→ **SELEÇÃO**
◇ ◇ ◇ ◇

Esta história começa em 26 de maio de 2015, logo após nosso espetáculo no Teatro Guaíra. Acabávamos de apresentar nossa seiva. Desnudávamos em essência num turbilhão avassalador que fazia pensar, não os mais conservadores mas, uma elite cultural – então público – de uma catarse visceral, sobre suas verdades e feridas: “que soco tomaremos agora”? “muitas cáries numa Boca Maldita”, apresentação financiada coletivamente por 349 pessoas dispostas a investir numa verdadeira produção autoral que apresenta, em forma de roupa, um tratado artístico multisuportes, é pesada. Linda, mas pesada. Um tema indigesto, um excesso de informações tão bem amarradas, que foi quase impossível desatar seus nós.  

 

A feitura de “muitas cáries...” foi iniciada em novembro de 2014, e até maio de 2015 muita coisa aconteceu. Eu percebi minha melhor amiga se extinguindo. Eu chorei muito e por vários momentos cheguei a pensar que nada valia a pena. Nada. Eu não conseguia trabalhar e não tinha o que respeitasse o silêncio que as circunstâncias me cobravam. Eu fui a última pessoa a lhe falar consciente. Eu lhe dei um beijo e lhe confortei a partir. Eu vi ela partindo. Ela por sua vez me ensinou a andar. Ela foi a primeira pessoa a cortar o meu cabelo. Ela que me disse: “Voa!”. Ela que construiu metade da minha vida. Ela foi e continua sendo minha melhor amiga e o desespero em não conseguir ligar pra ela pra contar o detalhe mais sutil ou o desejo de lhe acordar num domingo às 7 horas da manhã pra ela me acompanhar no trajeto pro trabalho e escutar os periquitos verdes  me desejando bom dia e eu estender o braço pra cima para eles desejarem bom dia pra ela também, são insuportáveis. A voz não pára de me atormentar.

◇ ◇ ◇ ◇

→ **DADOS DISPONÍVEIS**
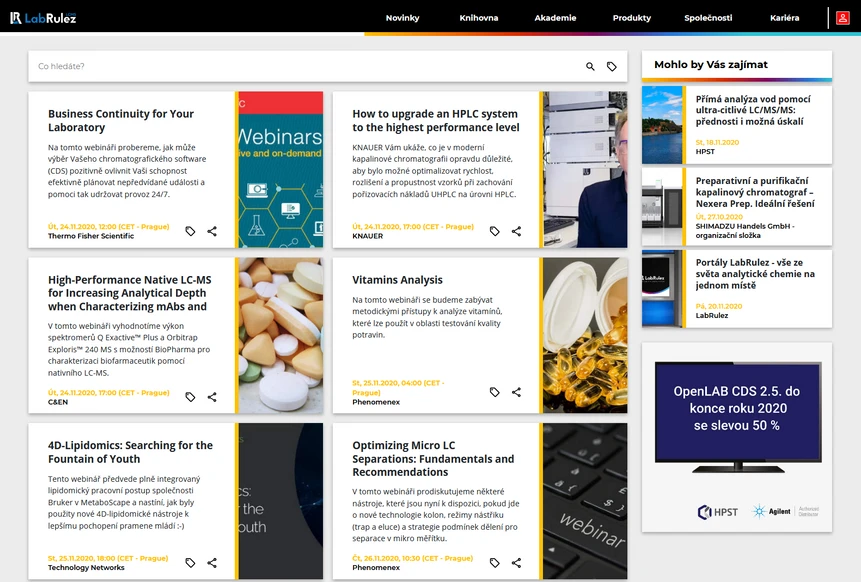Go to LabRulez logo home
This screenshot has height=582, width=861.
point(43,18)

◇ ◇ ◇ ◇

→ **OBJETIVO DO EXERCÍCIO**
Como fica o trecho da seleção que começa com as palavras “Esta história começa” e termina em “desatar seus nós.” se “pesada” for trocado por “densa”?

→ **PROBLEMA RESOLVIDO**
Esta história começa em 26 de maio de 2015, logo após nosso espetáculo no Teatro Guaíra. Acabávamos de apresentar nossa seiva. Desnudávamos em essência num turbilhão avassalador que fazia pensar, não os mais conservadores mas, uma elite cultural – então público – de uma catarse visceral, sobre suas verdades e feridas: “que soco tomaremos agora”? “muitas cáries numa Boca Maldita”, apresentação financiada coletivamente por 349 pessoas dispostas a investir numa verdadeira produção autoral que apresenta, em forma de roupa, um tratado artístico multisuportes, é densa. Linda, mas densa. Um tema indigesto, um excesso de informações tão bem amarradas, que foi quase impossível desatar seus nós.